- Extracted records:
■ ■ ■ ■ ■ ■ ■

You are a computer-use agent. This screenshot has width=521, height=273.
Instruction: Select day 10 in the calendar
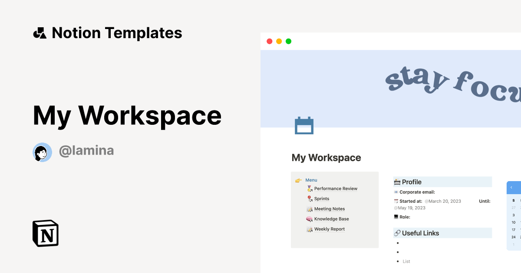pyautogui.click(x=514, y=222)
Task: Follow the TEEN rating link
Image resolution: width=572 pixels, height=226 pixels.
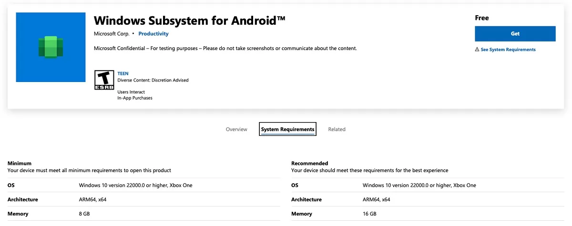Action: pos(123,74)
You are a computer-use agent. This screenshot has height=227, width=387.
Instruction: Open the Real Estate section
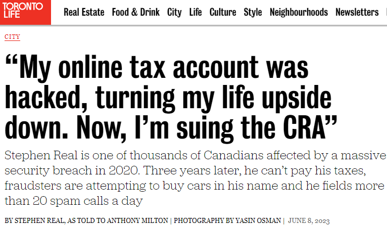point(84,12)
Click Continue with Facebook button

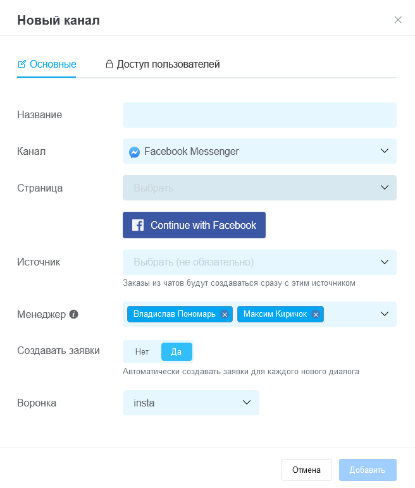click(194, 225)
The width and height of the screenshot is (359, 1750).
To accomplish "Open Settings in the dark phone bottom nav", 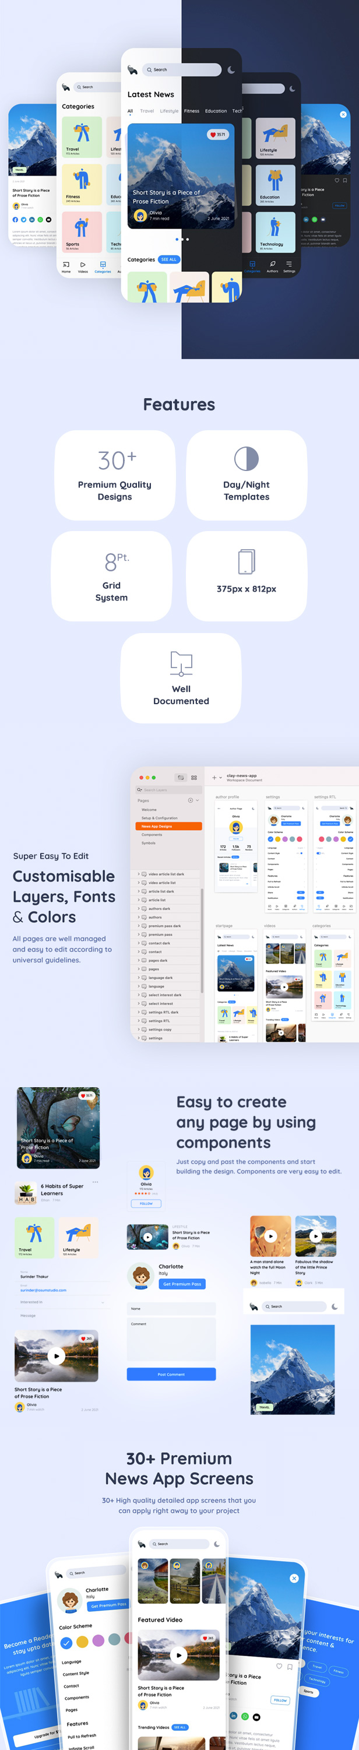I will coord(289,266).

■ ■ ■ ■ ■ ■ ■

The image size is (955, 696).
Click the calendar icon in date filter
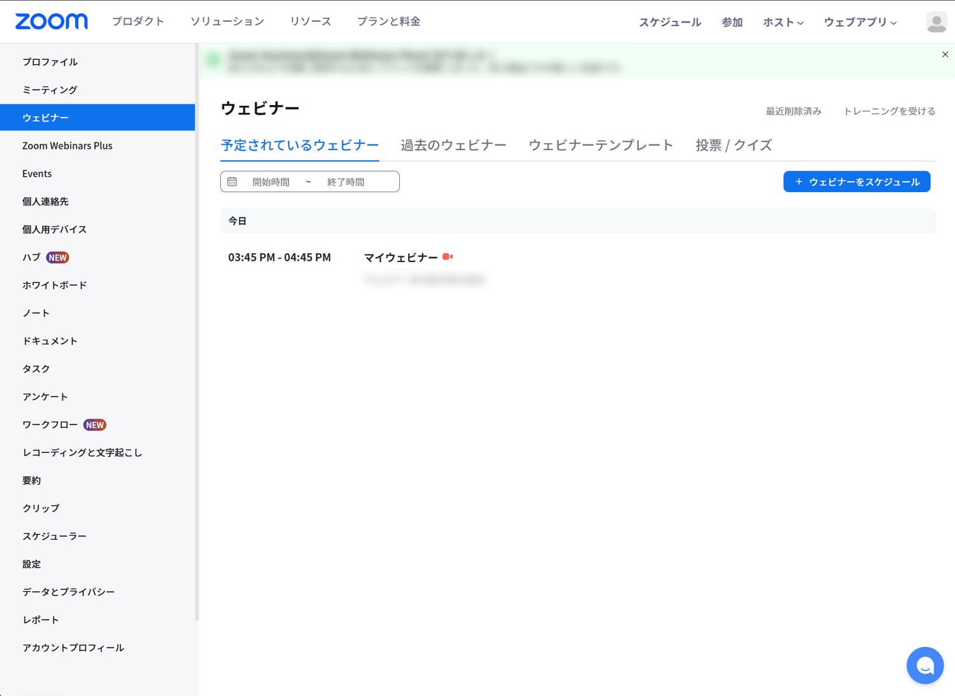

■ ■ ■ ■ ■ ■ ■

- Try it: Wherever the string "agent" is found in the listing above, copy the line that contains it.

- Final answer:
You are a computer-use agent. This screenshot has width=521, height=273.
You are a computer-use agent. This screenshot has height=227, width=387.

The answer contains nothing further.